This is the unintended consequences of a new era– a transitional era– where something changes and alters everything. This is the ERA OF INFORMATION TECHNOLOG and it has been adopted by all the charlatans and criminals, the haters and the wreckers. It has been studied and used by the top-dogs, the ones with the money buy experts, since televisions came along, and they discovered that images change EVERYTHING.
Nothing was the same after humankind gave up hunting and gathering– but (at the time) who could have predicted cities and states and the need to have armies to protect them. That is what happened as people settled into villages and towns. Protection was needed.
Nothing was the same once machines were invented to the tasks that humans once did, faster and better. But who could have predicted today’s world. Protection was needed.
The internet is a place of anarchy, where no rules exist.

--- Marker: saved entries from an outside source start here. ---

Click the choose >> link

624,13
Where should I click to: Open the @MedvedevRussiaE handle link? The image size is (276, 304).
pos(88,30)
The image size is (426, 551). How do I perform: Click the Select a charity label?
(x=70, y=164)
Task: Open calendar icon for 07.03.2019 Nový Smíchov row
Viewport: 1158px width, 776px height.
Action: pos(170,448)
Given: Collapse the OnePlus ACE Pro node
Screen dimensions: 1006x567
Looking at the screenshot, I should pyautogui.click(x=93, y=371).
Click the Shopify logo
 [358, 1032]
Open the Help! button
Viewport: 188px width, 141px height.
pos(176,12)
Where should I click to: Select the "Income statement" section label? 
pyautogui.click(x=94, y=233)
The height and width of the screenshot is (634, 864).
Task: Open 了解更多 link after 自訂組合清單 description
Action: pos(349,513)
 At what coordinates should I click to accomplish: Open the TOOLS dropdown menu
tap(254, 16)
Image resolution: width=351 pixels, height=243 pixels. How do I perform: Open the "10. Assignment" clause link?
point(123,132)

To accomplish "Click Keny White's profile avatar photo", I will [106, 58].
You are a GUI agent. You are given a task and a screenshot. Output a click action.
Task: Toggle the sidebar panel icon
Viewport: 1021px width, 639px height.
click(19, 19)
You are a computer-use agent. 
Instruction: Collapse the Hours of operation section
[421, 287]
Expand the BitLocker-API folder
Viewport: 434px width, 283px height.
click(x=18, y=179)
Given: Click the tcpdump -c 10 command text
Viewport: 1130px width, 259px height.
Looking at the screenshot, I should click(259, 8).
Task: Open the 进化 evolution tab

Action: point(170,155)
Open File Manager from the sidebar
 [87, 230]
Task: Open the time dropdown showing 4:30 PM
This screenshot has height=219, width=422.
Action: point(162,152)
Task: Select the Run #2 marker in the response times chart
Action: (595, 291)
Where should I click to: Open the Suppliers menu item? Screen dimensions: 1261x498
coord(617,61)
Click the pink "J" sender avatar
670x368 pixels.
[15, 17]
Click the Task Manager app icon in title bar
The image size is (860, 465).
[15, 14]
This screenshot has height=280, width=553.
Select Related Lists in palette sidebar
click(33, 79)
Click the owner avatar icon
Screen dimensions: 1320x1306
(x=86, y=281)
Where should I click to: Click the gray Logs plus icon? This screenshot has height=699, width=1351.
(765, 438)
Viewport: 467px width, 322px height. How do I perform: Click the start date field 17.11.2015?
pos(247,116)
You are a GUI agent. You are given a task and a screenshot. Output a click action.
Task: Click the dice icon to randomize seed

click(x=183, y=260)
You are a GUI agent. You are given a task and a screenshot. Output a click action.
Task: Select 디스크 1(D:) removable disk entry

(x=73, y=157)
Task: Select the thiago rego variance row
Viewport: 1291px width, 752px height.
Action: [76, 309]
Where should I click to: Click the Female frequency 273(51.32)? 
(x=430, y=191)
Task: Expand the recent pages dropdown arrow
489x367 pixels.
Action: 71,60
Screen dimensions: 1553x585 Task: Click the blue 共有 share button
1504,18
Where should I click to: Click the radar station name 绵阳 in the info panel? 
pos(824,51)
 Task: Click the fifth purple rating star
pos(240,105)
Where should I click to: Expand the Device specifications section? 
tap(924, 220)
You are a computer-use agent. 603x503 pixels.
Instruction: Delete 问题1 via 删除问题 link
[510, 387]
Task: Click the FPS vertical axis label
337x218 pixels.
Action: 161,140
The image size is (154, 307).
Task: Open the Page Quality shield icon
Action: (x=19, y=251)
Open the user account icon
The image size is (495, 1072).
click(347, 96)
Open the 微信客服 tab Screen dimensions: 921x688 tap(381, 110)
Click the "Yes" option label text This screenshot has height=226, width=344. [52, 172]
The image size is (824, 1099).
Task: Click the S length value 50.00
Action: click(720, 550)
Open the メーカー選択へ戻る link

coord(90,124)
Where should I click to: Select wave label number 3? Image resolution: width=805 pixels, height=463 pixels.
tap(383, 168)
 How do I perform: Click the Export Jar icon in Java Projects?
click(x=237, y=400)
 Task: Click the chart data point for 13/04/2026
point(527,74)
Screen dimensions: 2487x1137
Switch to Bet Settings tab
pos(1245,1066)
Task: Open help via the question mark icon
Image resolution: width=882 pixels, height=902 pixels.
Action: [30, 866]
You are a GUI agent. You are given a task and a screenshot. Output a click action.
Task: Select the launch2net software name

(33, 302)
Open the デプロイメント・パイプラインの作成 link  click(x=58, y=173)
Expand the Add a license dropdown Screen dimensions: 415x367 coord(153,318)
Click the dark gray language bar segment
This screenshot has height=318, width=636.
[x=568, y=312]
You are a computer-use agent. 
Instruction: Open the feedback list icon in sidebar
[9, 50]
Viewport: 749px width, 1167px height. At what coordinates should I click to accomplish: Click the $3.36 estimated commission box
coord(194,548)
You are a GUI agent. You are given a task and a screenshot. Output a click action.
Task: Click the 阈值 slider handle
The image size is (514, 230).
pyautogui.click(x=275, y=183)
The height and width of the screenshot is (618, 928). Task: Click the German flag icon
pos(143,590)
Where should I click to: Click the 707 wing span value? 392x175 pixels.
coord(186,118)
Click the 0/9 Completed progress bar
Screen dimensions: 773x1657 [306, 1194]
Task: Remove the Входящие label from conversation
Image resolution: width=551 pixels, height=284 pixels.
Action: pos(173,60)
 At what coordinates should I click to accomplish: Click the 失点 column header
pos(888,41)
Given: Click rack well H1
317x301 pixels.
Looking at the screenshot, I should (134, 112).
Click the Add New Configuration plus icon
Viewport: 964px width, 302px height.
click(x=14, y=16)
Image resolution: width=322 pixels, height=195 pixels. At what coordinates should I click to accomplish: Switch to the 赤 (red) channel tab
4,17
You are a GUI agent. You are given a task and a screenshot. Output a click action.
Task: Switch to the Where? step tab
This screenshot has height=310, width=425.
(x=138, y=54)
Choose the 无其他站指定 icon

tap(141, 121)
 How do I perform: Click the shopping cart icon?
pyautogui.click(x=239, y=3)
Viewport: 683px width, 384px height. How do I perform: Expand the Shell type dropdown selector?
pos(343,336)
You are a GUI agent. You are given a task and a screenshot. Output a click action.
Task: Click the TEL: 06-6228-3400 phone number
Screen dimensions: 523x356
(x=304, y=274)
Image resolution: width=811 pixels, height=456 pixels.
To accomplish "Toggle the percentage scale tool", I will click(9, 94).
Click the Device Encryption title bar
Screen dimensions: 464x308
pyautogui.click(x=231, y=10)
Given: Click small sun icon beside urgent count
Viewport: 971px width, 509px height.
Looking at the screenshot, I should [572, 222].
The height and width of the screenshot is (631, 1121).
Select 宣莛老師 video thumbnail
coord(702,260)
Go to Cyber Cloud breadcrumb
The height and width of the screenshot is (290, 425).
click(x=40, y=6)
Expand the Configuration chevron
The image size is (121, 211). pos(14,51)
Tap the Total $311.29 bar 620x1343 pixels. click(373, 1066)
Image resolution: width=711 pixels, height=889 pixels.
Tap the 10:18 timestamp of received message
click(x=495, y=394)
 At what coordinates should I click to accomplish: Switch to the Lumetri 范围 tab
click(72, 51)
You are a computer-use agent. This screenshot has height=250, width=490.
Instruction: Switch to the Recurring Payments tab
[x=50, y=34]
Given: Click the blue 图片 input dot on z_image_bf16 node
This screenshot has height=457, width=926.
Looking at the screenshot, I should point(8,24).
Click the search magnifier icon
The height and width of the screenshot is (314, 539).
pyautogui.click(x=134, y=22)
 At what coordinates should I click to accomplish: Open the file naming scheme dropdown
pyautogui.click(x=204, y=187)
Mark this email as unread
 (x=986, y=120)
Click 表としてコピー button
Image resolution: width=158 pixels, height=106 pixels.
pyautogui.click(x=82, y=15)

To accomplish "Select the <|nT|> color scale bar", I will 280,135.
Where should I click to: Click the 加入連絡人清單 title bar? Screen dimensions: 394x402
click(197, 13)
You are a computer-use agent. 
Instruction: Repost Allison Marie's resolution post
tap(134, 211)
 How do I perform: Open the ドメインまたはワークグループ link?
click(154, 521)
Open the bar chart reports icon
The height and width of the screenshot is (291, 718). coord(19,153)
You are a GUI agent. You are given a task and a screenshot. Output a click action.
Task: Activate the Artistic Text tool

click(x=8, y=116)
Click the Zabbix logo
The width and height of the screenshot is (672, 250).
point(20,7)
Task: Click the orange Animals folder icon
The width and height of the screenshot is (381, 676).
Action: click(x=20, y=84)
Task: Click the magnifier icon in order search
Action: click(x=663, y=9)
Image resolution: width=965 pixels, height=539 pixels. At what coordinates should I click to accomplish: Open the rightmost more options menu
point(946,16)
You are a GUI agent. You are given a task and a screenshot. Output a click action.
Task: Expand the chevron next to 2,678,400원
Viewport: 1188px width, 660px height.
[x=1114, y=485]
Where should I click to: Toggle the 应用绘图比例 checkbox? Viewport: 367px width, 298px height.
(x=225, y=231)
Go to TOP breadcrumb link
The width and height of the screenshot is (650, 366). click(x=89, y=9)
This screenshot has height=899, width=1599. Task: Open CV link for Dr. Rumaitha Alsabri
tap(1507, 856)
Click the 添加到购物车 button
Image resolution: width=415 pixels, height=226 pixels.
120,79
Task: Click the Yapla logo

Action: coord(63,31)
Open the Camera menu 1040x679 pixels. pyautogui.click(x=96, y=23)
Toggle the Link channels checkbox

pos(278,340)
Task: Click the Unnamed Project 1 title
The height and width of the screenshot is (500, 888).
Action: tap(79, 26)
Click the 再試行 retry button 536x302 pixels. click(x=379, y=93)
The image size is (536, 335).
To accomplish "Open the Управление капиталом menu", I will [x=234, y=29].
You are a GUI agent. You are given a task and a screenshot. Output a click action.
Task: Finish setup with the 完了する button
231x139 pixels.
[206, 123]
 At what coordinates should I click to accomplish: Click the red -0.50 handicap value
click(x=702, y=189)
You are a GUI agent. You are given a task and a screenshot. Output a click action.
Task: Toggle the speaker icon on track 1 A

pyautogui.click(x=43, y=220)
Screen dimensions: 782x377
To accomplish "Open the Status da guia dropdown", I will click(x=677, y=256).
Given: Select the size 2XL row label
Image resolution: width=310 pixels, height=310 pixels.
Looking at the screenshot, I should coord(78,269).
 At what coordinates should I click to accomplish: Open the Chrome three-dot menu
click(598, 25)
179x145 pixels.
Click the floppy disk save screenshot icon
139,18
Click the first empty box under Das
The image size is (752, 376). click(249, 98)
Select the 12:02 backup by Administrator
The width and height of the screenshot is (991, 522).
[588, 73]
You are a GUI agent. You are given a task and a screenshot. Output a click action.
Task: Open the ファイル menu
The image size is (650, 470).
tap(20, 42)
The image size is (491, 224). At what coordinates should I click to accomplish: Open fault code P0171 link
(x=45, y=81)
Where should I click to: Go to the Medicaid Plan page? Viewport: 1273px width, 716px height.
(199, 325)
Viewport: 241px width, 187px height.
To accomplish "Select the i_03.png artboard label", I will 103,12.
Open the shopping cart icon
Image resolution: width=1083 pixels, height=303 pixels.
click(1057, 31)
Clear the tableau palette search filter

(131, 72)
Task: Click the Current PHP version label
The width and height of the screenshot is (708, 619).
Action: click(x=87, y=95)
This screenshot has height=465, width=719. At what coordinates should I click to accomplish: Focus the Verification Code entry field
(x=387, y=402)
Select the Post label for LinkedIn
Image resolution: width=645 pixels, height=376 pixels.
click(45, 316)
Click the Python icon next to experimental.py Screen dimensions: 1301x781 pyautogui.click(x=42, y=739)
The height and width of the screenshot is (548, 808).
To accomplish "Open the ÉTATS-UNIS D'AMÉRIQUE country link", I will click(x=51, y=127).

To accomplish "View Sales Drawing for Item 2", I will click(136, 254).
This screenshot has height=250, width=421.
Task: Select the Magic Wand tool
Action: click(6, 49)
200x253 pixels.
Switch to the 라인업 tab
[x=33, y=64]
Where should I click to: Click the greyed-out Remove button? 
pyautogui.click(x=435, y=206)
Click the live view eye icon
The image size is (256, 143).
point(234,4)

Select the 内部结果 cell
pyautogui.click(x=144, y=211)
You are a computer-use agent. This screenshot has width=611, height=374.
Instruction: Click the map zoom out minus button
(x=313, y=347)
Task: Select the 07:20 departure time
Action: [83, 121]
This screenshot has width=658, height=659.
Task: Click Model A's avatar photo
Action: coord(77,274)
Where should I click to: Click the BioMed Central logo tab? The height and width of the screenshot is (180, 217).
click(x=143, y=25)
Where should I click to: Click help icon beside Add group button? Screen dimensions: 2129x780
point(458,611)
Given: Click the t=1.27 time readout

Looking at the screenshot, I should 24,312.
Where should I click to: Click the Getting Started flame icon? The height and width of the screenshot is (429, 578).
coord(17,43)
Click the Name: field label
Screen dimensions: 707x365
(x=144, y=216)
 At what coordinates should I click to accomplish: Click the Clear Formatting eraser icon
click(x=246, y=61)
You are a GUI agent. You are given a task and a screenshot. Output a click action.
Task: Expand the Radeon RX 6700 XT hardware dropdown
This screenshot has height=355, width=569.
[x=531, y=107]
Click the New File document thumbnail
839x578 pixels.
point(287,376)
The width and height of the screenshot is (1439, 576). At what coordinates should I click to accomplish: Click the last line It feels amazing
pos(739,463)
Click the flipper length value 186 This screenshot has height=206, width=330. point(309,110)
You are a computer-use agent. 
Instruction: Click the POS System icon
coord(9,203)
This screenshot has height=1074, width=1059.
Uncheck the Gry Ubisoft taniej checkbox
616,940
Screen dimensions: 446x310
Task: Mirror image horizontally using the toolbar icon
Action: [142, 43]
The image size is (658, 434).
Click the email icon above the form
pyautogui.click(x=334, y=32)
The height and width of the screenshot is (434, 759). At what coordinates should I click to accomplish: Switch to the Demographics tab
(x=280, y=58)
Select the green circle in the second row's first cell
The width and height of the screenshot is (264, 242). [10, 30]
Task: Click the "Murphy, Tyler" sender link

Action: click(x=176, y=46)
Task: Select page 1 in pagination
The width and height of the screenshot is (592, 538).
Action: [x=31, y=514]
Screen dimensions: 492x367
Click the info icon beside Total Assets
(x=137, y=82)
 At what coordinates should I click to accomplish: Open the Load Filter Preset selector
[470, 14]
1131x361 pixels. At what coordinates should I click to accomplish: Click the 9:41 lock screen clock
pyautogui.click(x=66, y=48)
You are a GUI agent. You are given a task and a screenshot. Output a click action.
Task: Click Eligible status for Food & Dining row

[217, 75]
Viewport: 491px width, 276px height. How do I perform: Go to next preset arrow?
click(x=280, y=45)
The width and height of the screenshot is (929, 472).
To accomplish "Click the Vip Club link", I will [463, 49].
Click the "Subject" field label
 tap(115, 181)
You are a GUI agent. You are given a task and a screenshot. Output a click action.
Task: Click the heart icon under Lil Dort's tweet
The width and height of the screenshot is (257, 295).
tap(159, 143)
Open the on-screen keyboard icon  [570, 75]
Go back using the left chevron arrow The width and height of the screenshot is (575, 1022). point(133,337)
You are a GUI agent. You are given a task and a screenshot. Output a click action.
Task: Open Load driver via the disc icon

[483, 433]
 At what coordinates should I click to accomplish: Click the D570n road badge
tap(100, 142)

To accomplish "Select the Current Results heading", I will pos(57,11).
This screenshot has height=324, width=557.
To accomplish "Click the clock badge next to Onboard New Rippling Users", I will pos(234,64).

Protection was needed, not merely from the big tech companies who gather our data, but from those who will use it to disseminate fear and division.
Cyberspace is a perfect place to promote misinformation and disinformation, and so the power elite weaponized lies… and convinced people that a mongrel was fit to be president… a deal maker, who for lifetime made deals that only benefited himself, and left everyone who trusted him in the dust.
And who could have predicted, that the suborning of the Constitution’s checks and balances, the destruction of the electoral college by gerrymandering, would give us this unabashed crook and malignant, selfish child, as president.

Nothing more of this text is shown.